→ **The problem**:
Copy the items word for word, from the line containing "Identify the location of x-tick-label-3: 15." through the line containing "coordinates (781, 462).", including both of those lines.

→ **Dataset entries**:
────────

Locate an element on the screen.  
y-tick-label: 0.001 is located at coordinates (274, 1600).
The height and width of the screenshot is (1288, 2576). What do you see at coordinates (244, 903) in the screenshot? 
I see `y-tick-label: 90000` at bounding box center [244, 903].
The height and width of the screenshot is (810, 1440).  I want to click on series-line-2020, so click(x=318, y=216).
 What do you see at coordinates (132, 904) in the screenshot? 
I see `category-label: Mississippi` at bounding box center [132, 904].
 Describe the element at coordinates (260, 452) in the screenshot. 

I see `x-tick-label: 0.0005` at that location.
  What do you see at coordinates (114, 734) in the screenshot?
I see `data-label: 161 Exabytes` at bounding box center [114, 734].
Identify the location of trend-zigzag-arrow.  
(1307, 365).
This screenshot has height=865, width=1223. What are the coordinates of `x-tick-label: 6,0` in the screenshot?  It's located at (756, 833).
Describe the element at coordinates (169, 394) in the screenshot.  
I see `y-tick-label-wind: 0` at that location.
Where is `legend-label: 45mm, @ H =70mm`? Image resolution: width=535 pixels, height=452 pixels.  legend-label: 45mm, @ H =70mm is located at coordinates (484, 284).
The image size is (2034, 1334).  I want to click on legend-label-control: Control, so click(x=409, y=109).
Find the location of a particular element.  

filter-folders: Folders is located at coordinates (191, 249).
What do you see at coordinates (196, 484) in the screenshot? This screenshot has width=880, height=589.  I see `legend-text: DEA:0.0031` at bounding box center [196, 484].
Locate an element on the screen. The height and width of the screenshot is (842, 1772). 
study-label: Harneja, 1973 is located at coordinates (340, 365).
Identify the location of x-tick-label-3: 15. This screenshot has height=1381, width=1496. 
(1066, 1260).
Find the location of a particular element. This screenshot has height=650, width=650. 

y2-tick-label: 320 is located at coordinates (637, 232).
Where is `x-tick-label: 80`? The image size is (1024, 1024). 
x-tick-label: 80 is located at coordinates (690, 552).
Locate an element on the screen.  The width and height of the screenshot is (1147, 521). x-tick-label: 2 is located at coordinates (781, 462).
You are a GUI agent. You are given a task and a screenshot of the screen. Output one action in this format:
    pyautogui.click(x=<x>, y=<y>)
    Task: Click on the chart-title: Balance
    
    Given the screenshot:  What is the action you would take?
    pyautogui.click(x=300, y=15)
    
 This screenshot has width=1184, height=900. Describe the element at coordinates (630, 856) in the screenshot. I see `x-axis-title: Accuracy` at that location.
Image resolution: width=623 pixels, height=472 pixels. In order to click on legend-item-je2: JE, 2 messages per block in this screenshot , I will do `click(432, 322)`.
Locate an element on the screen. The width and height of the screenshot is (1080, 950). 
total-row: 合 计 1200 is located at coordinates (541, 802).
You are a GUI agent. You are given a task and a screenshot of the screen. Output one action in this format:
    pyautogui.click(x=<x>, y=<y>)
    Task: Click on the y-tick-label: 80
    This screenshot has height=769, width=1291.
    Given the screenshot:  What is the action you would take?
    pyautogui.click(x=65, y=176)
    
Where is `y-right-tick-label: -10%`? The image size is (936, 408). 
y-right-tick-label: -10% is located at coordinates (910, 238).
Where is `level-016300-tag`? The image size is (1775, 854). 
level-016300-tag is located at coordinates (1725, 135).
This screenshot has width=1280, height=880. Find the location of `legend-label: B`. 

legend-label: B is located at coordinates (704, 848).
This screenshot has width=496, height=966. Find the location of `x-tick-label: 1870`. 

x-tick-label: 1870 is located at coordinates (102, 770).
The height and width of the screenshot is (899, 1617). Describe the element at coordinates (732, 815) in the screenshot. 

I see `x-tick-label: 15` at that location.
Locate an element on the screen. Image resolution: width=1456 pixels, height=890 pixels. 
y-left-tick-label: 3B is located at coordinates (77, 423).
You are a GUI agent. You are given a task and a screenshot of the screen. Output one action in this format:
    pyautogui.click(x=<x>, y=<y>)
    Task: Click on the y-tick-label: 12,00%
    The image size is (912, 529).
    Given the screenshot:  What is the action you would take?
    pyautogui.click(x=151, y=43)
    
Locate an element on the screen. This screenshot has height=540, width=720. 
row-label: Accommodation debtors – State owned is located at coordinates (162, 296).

────────

→ **Exercise output**:
Identify the location of x-tick-label-3: 15. This screenshot has height=1381, width=1496. 
(1066, 1260).
Find the location of a particular element. This screenshot has height=650, width=650. 

y2-tick-label: 320 is located at coordinates (637, 232).
Where is `x-tick-label: 80`? The image size is (1024, 1024). 
x-tick-label: 80 is located at coordinates (690, 552).
Locate an element on the screen.  The width and height of the screenshot is (1147, 521). x-tick-label: 2 is located at coordinates (781, 462).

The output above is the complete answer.